Collected data entries:

++++++++++

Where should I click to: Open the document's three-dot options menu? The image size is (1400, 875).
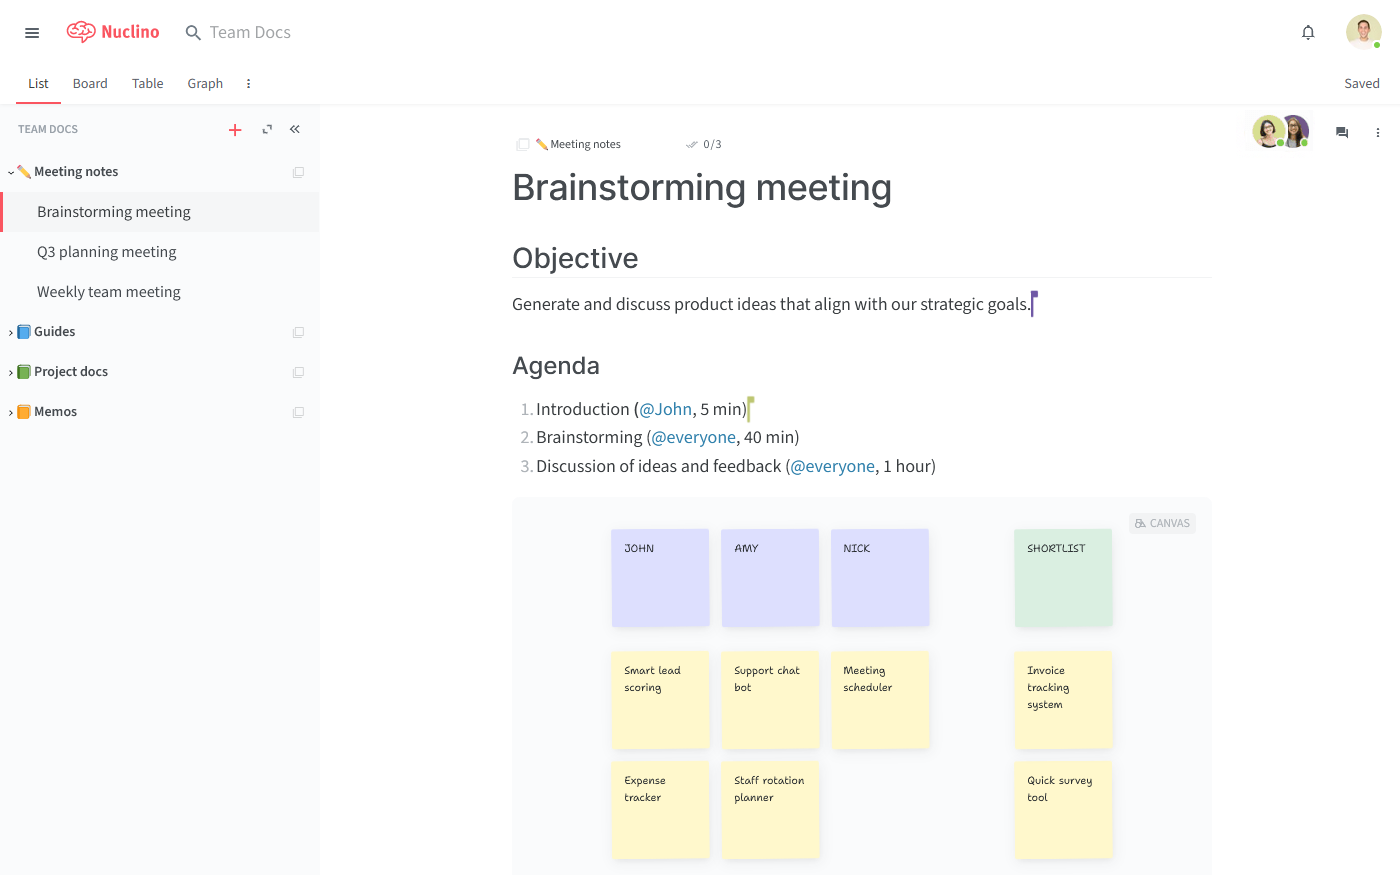coord(1377,132)
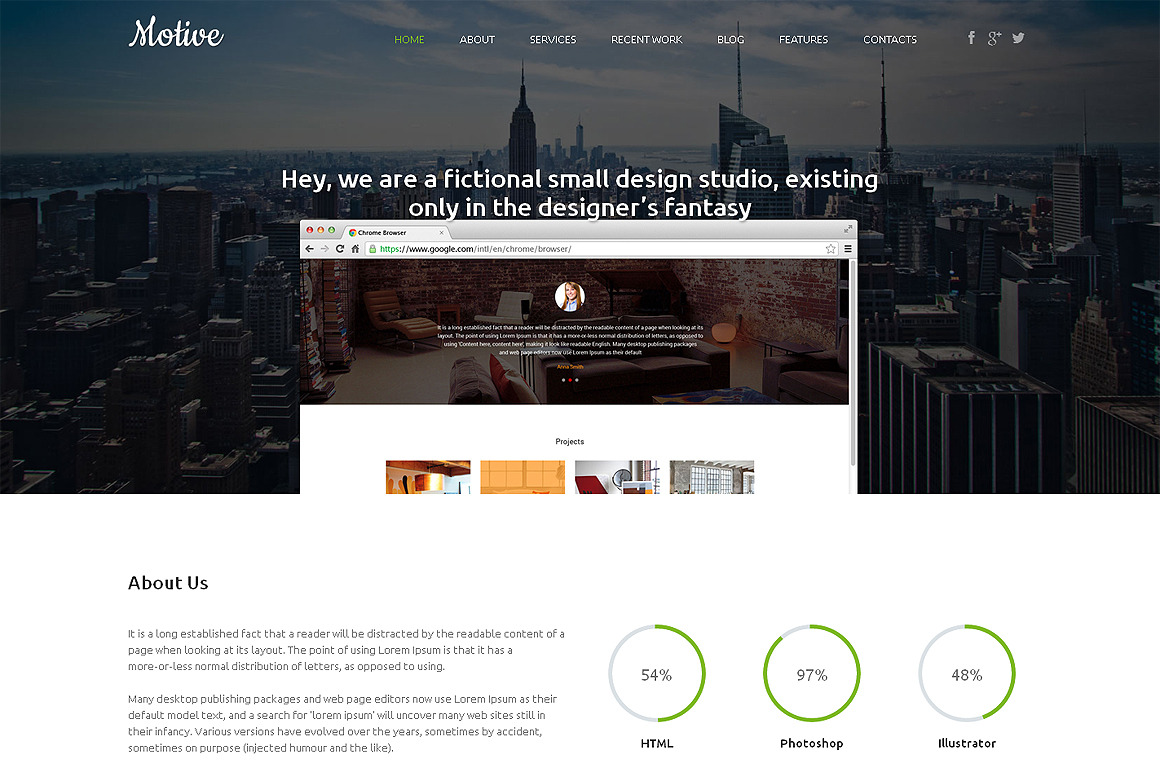
Task: Select the first testimonial slider dot
Action: pyautogui.click(x=562, y=380)
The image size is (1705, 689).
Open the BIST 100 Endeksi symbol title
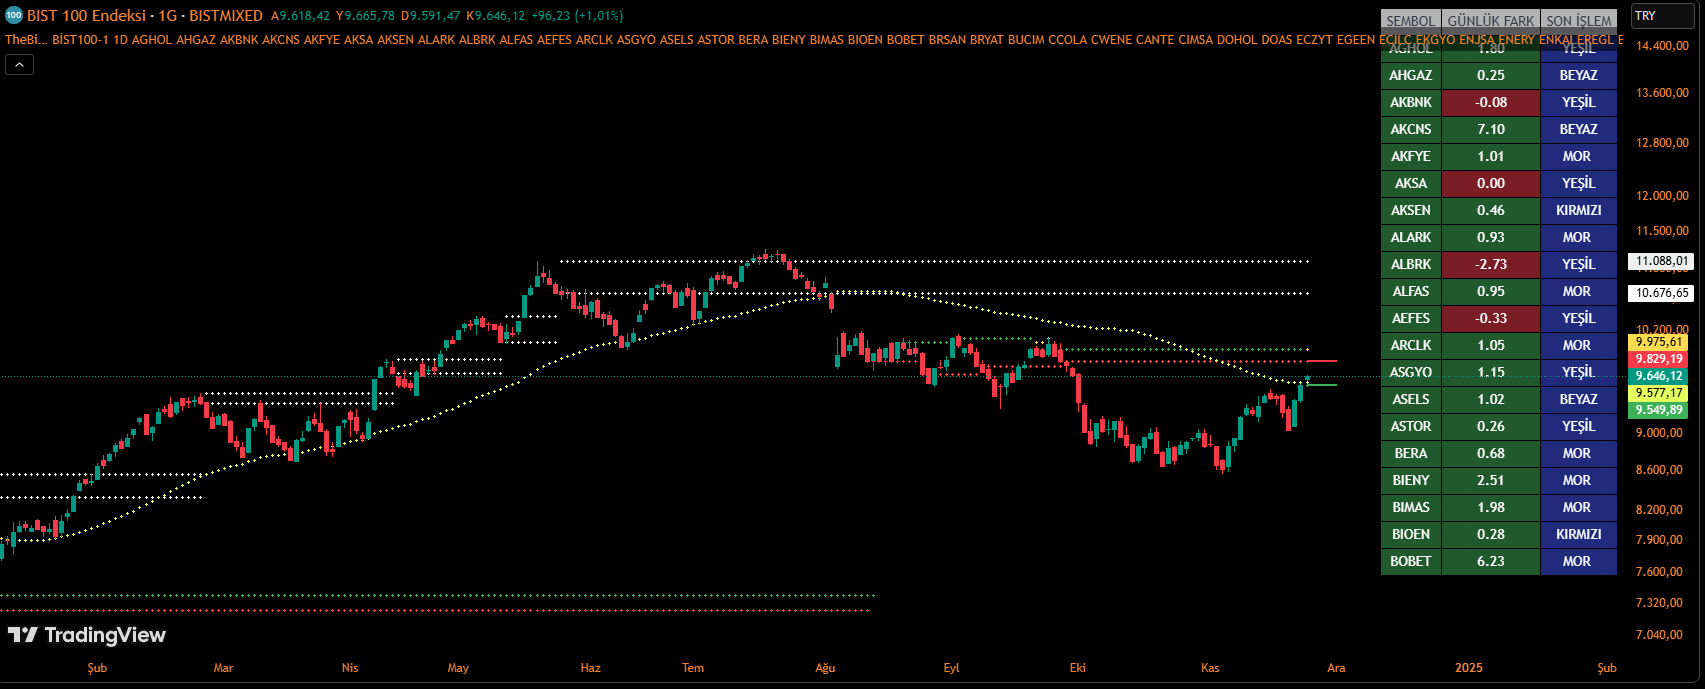point(144,16)
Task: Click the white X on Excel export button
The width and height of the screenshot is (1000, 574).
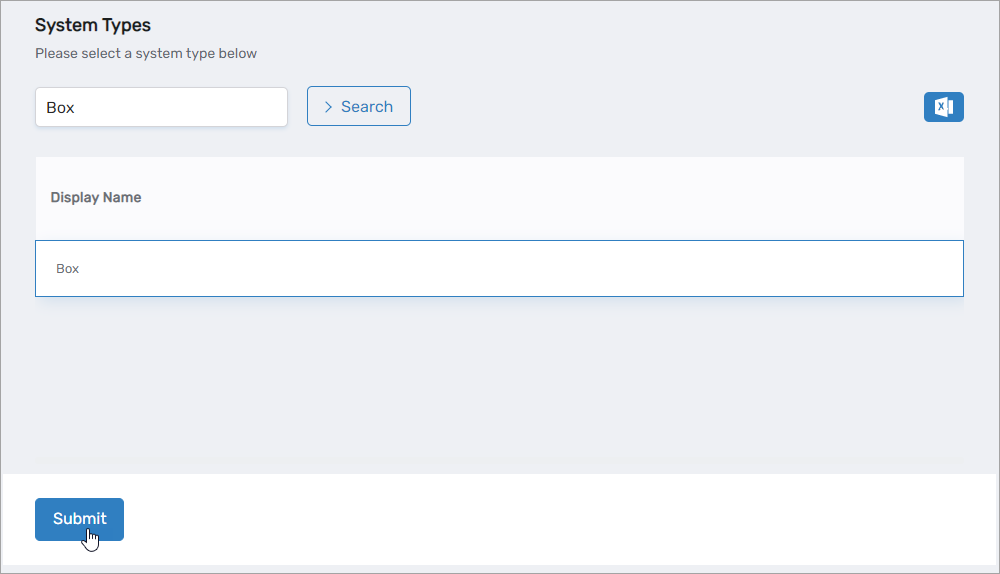Action: (942, 107)
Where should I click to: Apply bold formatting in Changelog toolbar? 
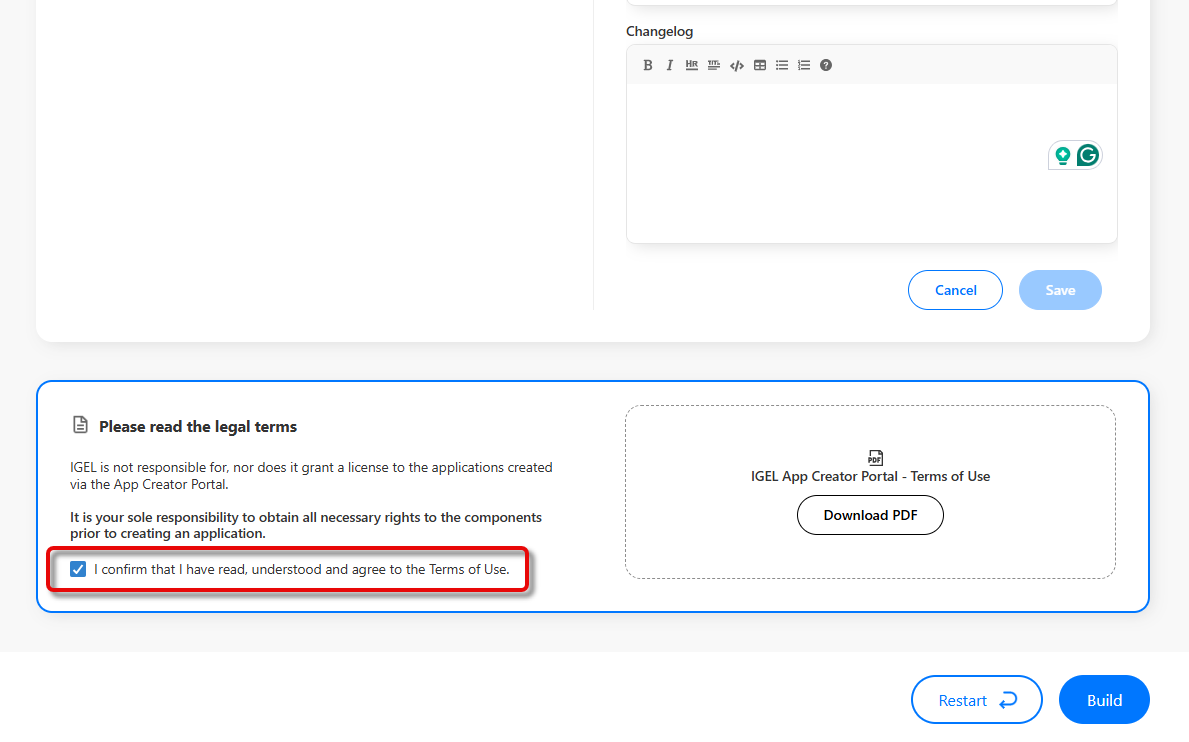pos(648,65)
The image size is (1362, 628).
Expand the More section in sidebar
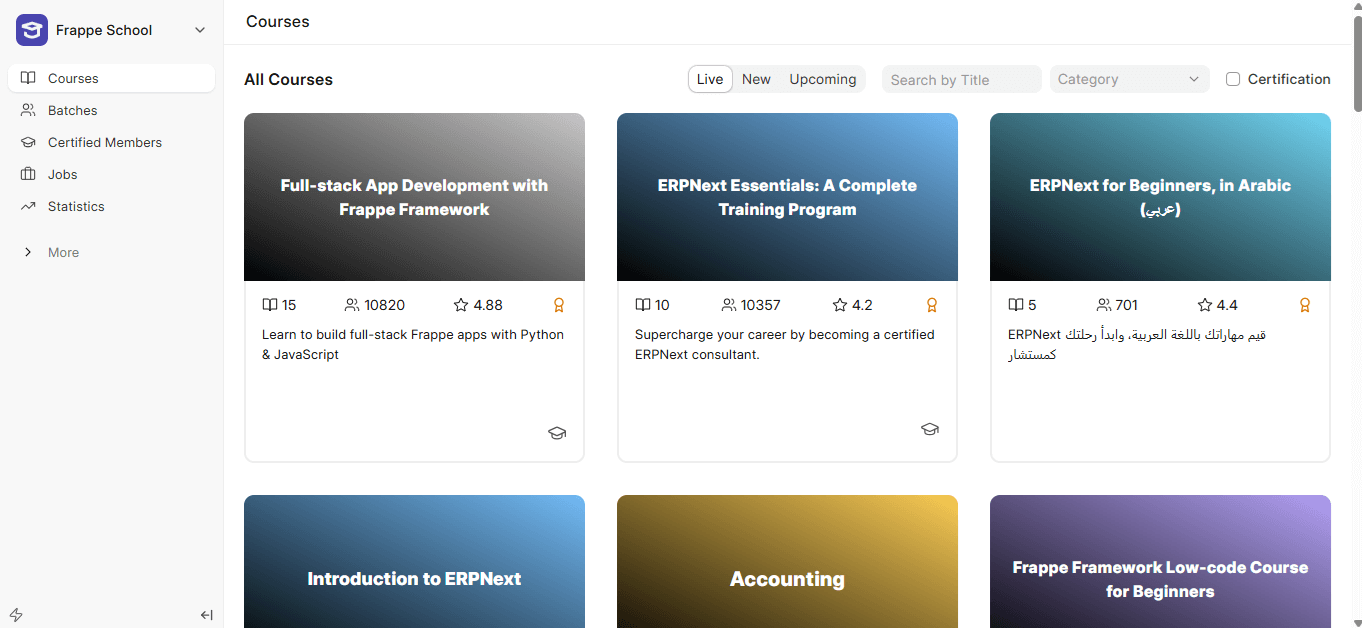[x=63, y=252]
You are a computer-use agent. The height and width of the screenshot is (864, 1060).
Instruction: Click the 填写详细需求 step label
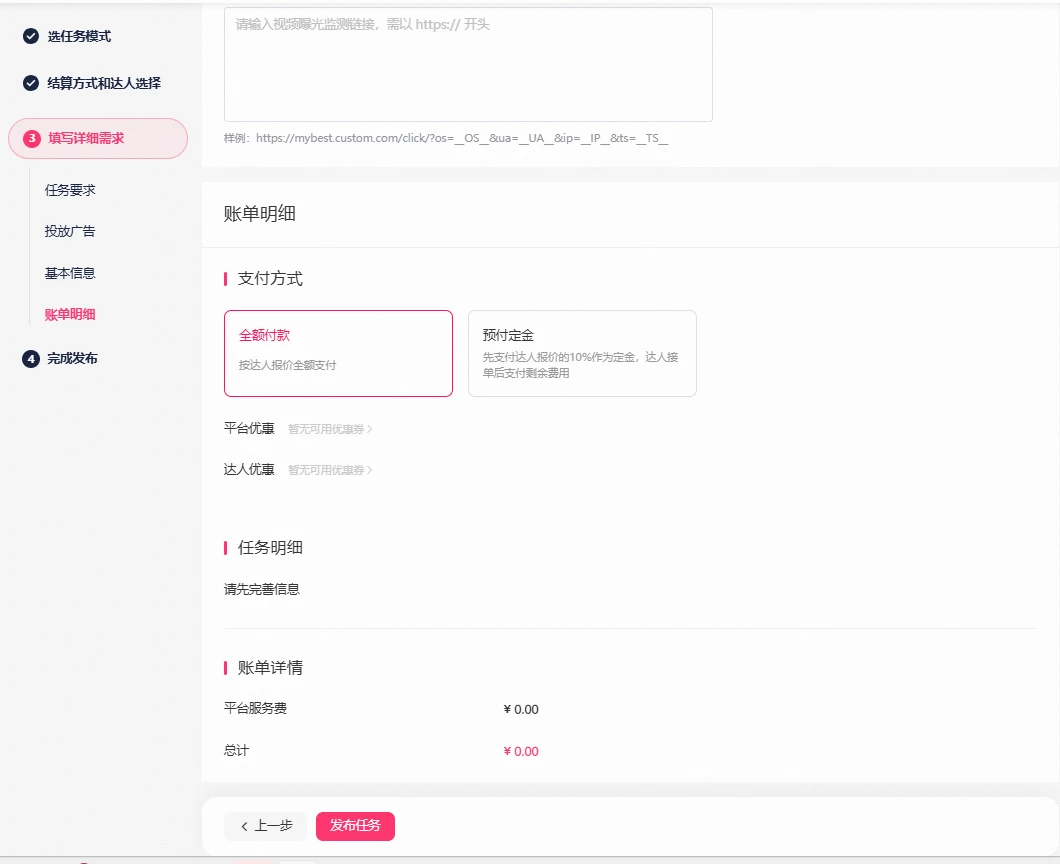click(x=86, y=139)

++++++++++

## Exercise instructions
In the copy, no picture may appear; the records themselves must be output exactly.

## Your solution
Where should I click to: Open the document's three-dot options menu? The image size is (1400, 875).
coord(1377,132)
Task: Select the first testimonial slider dot
Action: pyautogui.click(x=562, y=380)
The image size is (1705, 689).
Open the BIST 100 Endeksi symbol title
point(144,16)
Task: Click the white X on Excel export button
The width and height of the screenshot is (1000, 574).
Action: (942, 107)
Where should I click to: Apply bold formatting in Changelog toolbar? 
pos(648,65)
The image size is (1362, 628).
Expand the More section in sidebar
[x=63, y=252]
You are a computer-use agent. The height and width of the screenshot is (864, 1060).
Instruction: Click the 填写详细需求 step label
click(x=86, y=139)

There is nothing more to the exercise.